> _PROBLEM STATEMENT_
Output only the lines from the line holding "You are a computer-use agent. Screen" through the close of the records, exactly as they appear, with all pictures omitted.

BEGIN INPUT FOR THIS TASK

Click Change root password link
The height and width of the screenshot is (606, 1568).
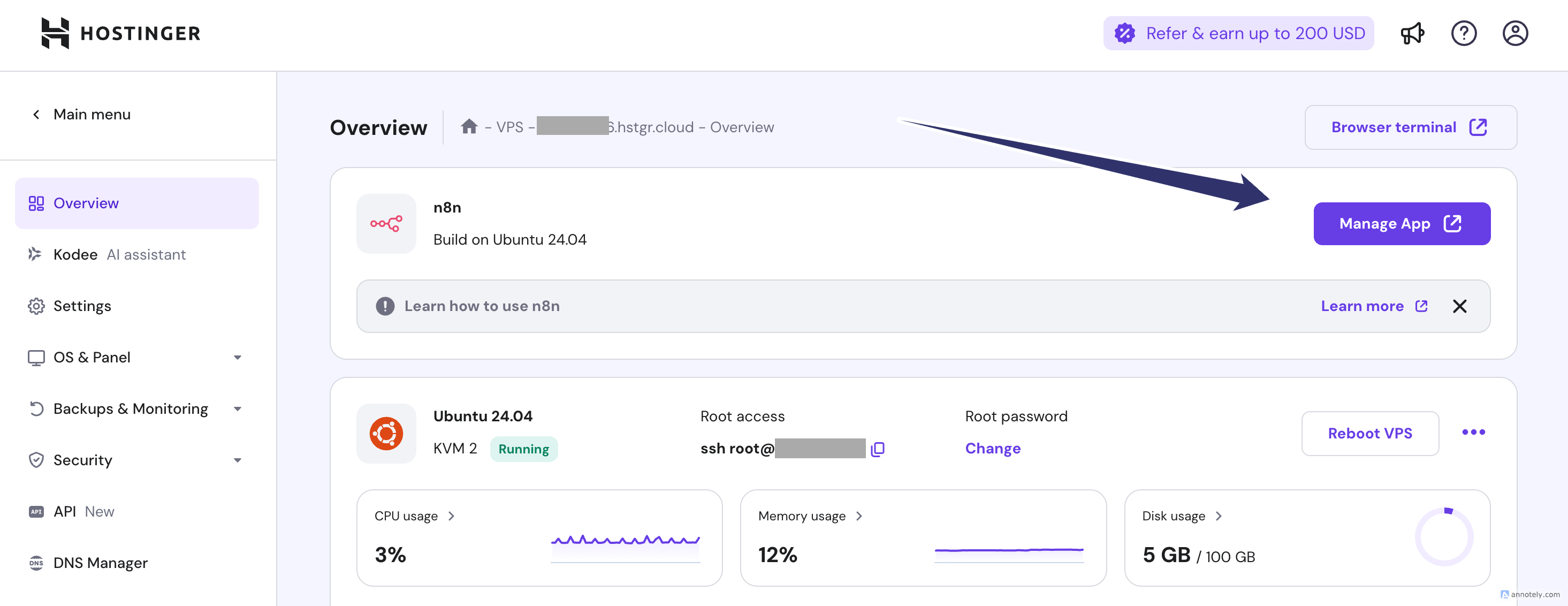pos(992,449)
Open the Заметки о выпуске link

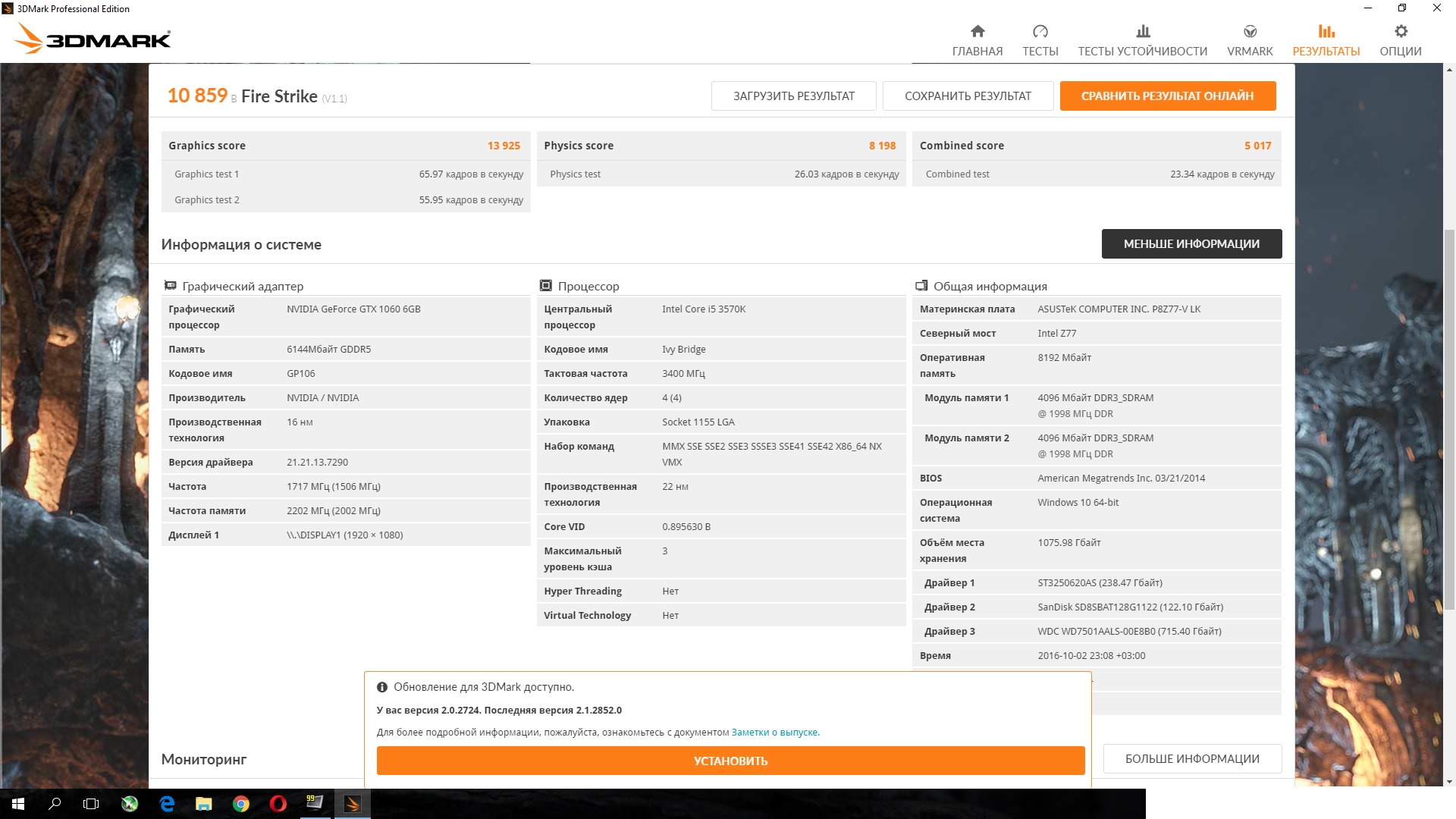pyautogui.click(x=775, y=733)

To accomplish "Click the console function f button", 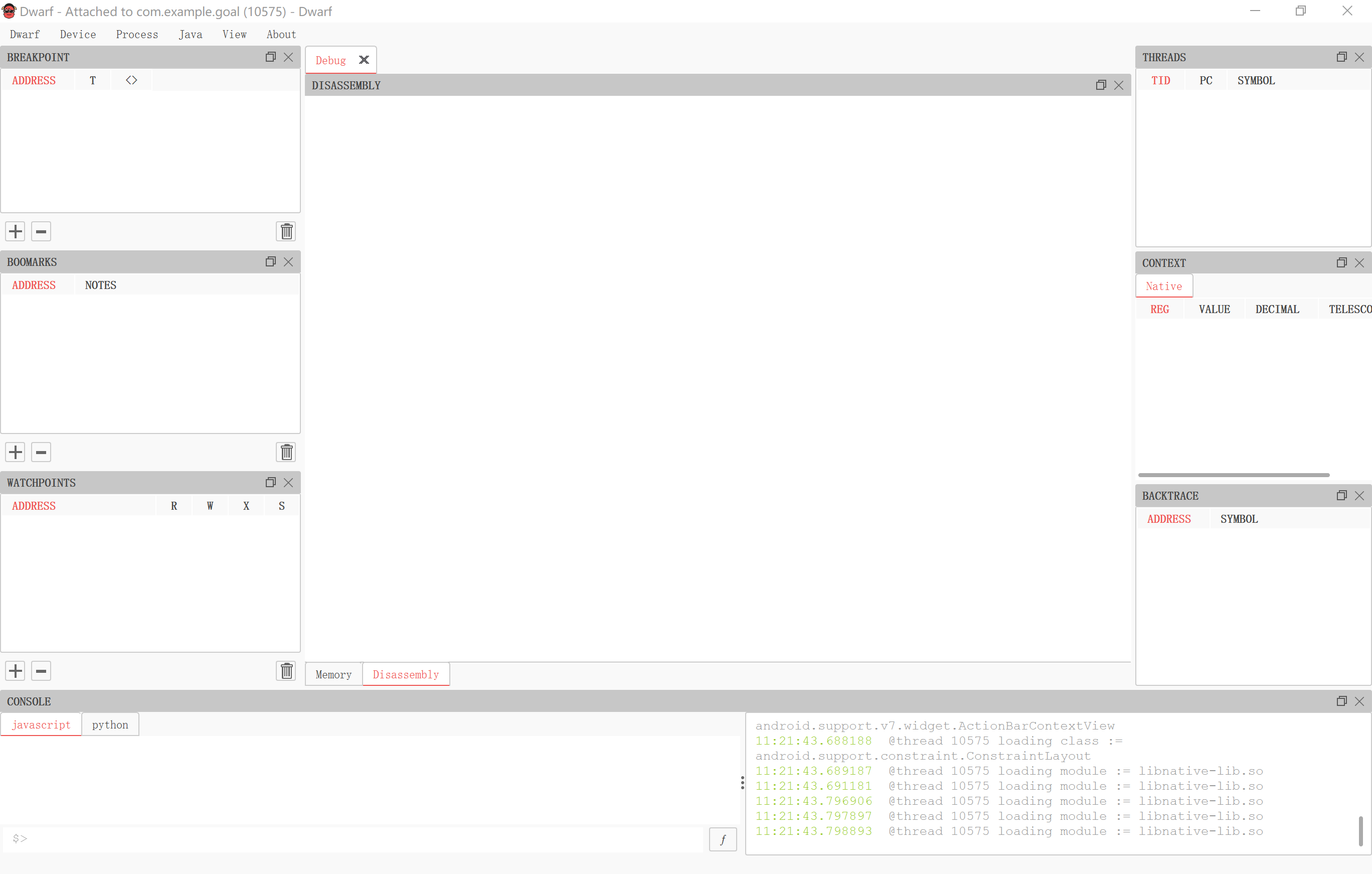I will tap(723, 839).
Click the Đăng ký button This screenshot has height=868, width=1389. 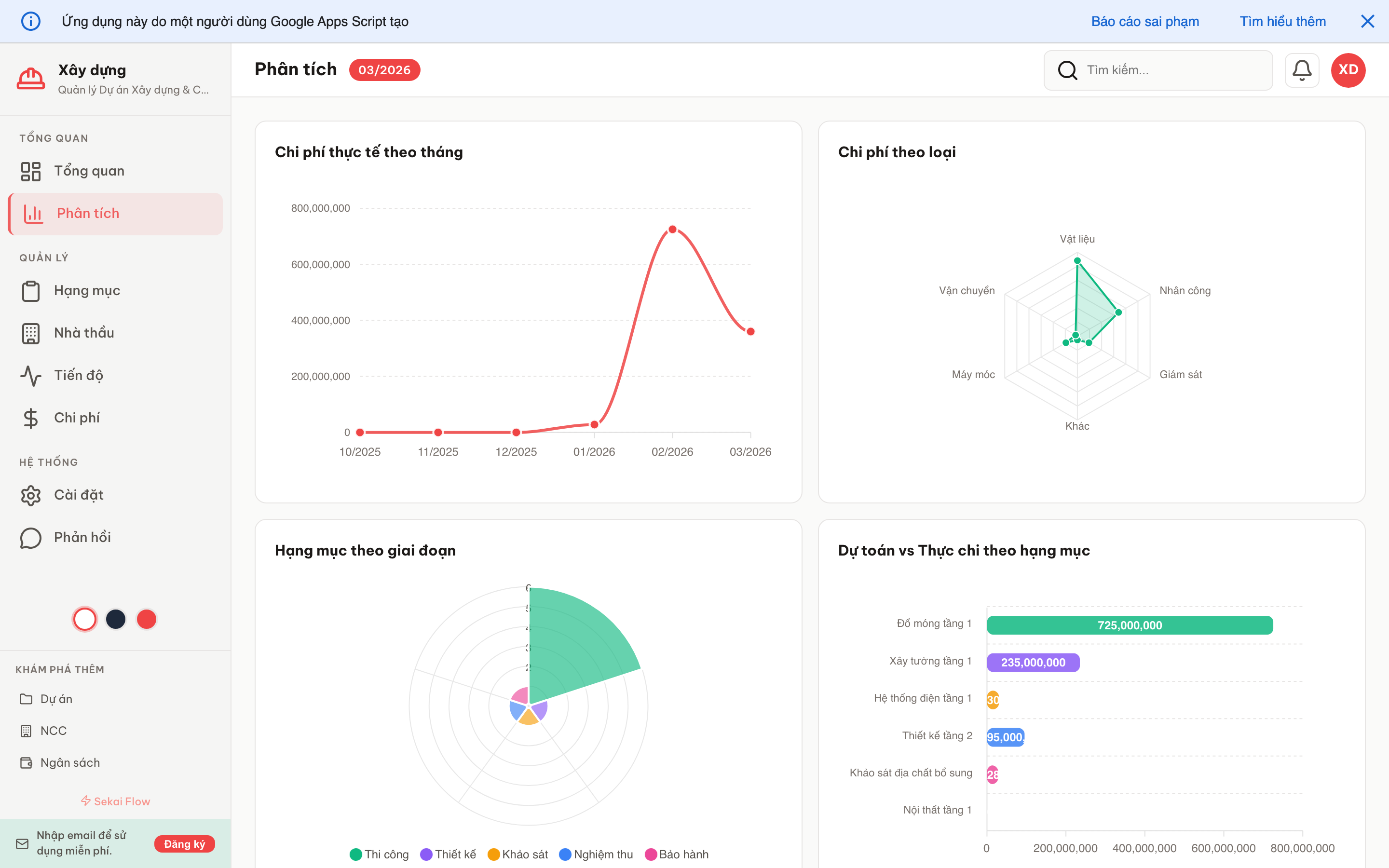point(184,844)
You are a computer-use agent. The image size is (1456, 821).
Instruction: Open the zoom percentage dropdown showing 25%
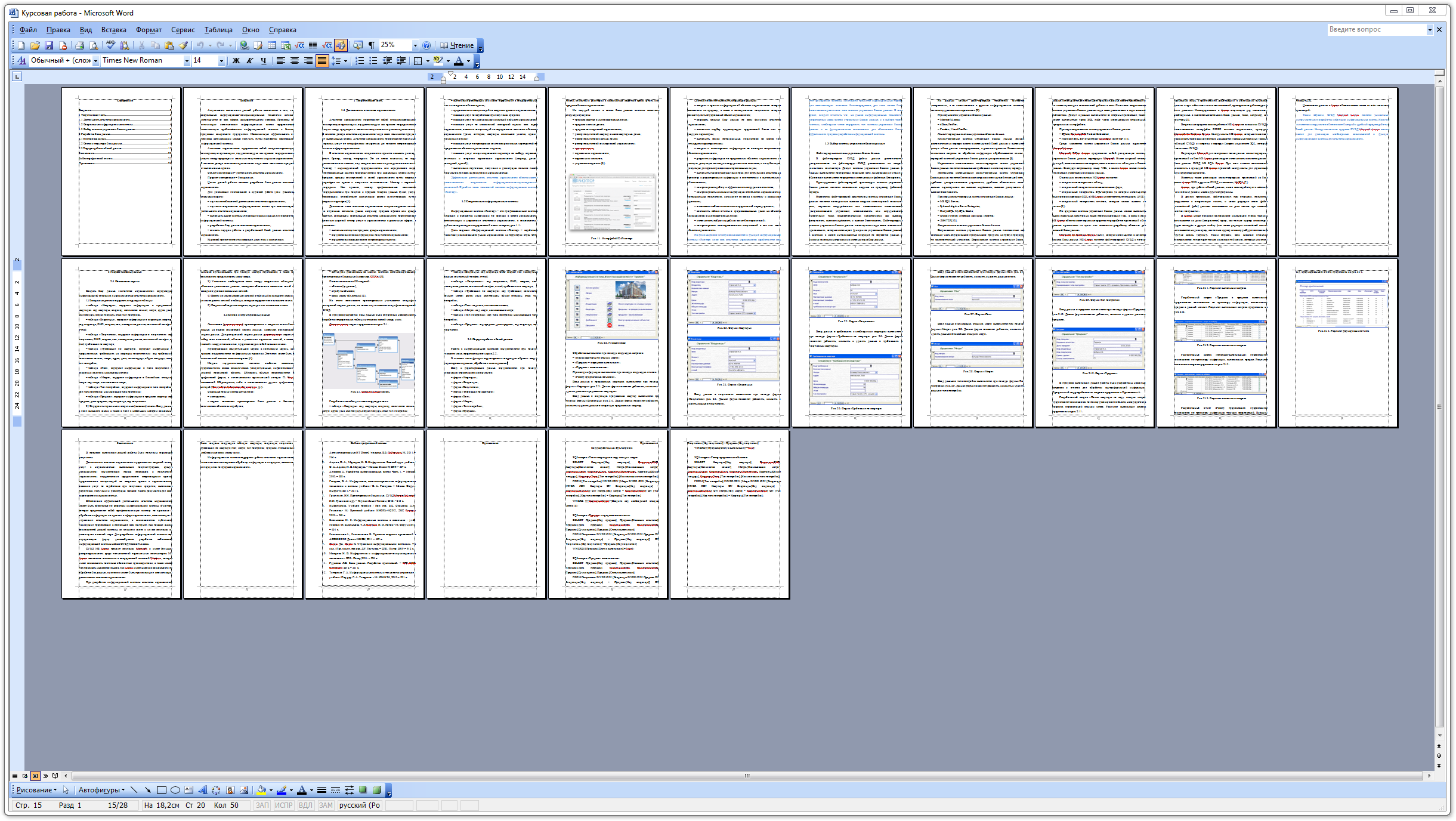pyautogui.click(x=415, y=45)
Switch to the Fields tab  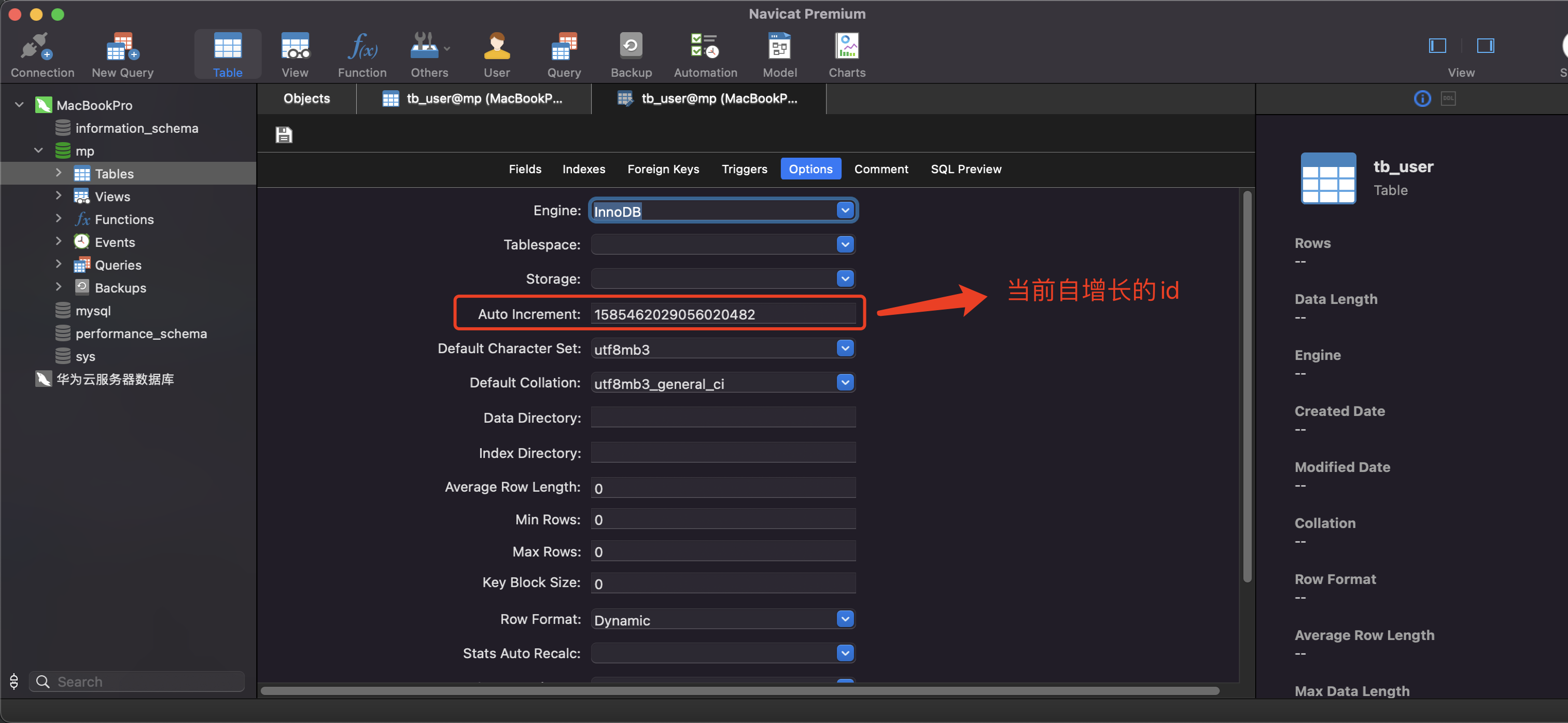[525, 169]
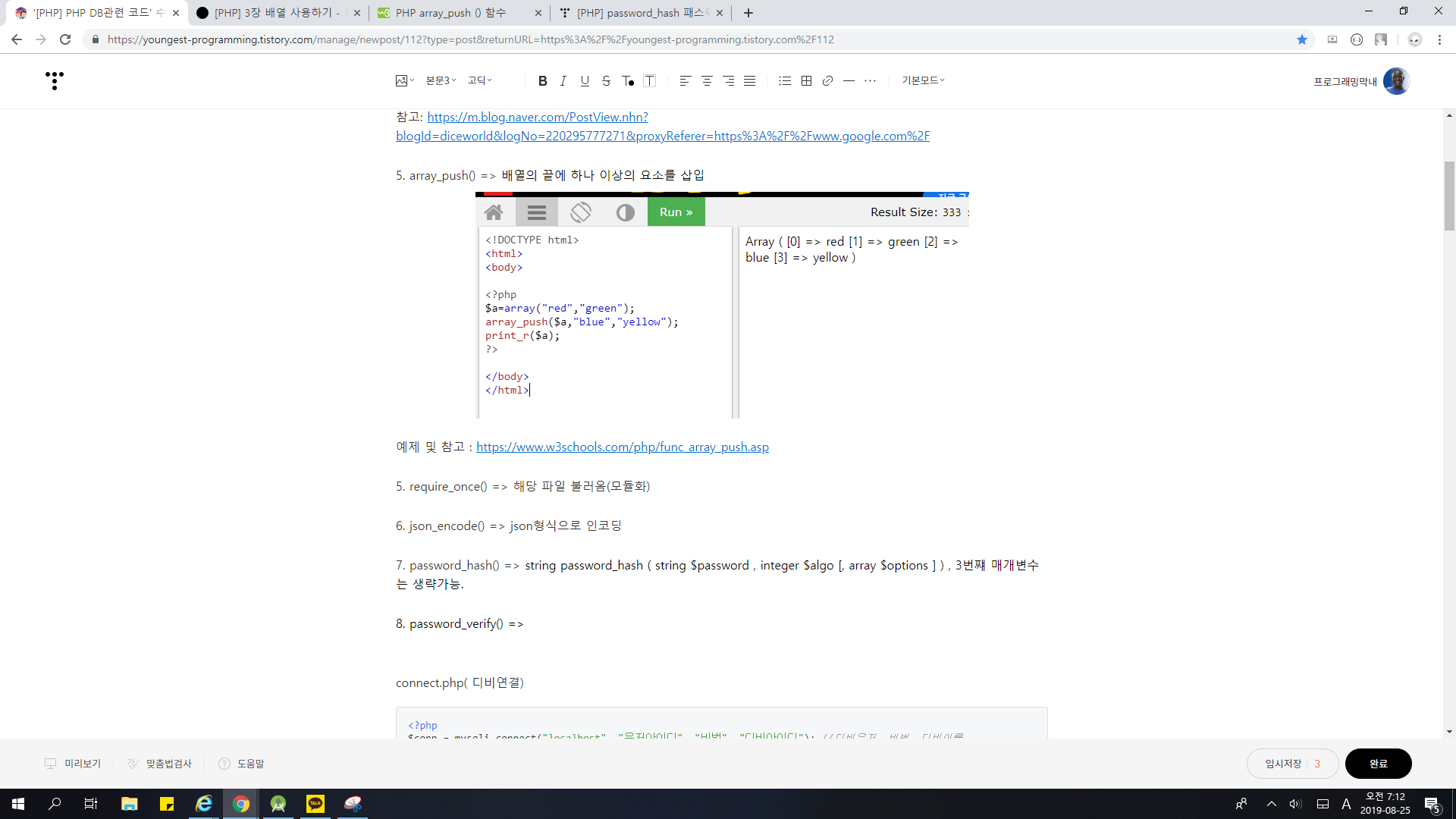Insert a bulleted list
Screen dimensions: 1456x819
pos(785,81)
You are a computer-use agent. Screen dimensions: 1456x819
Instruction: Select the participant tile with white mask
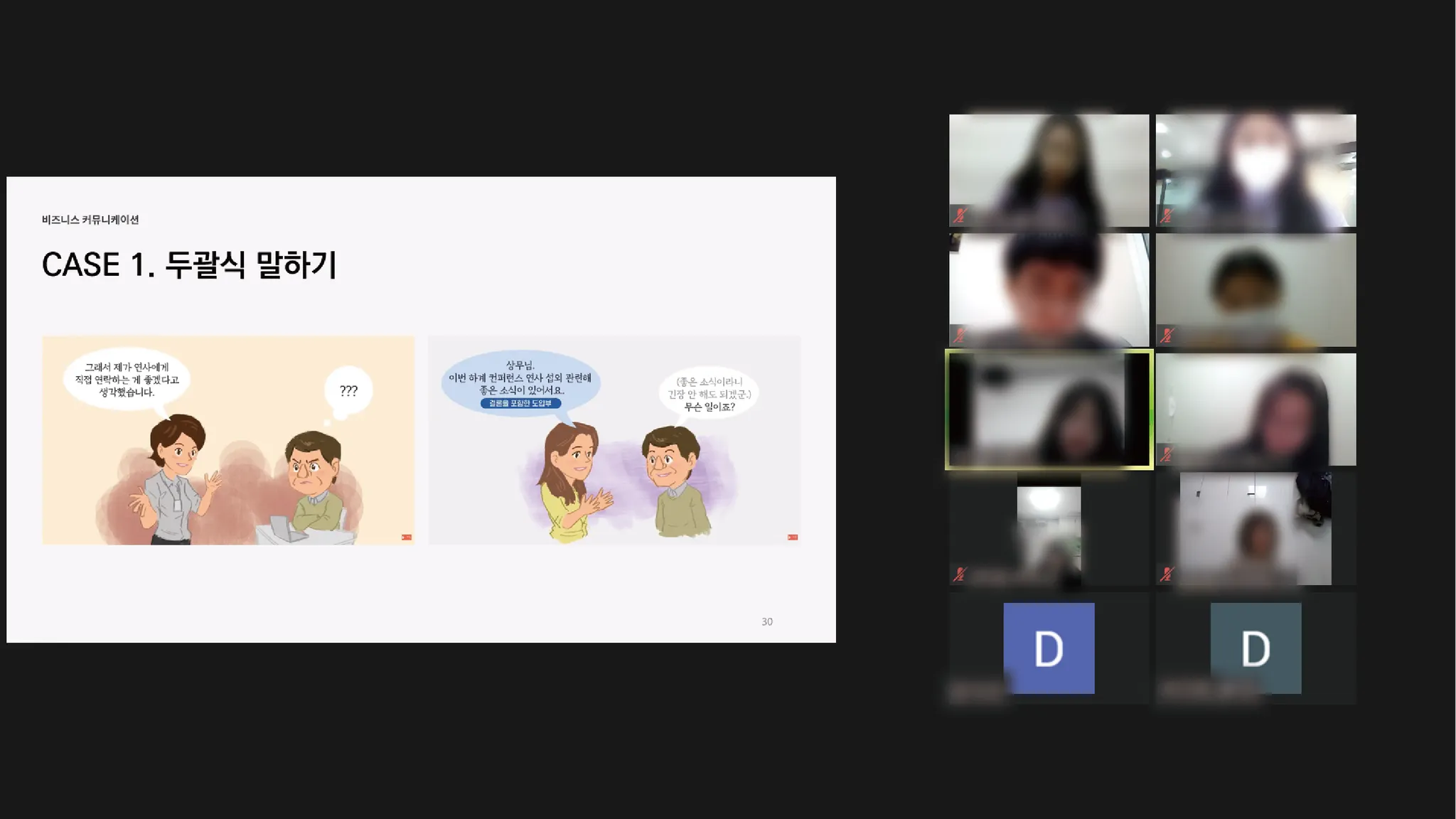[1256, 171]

END INPUT FOR THIS TASK

> _OUTPUT OF THE TASK_
You are a computer-use agent. Screen dimensions: 1456x819
Instruction: Select the participant tile with white mask
[1256, 171]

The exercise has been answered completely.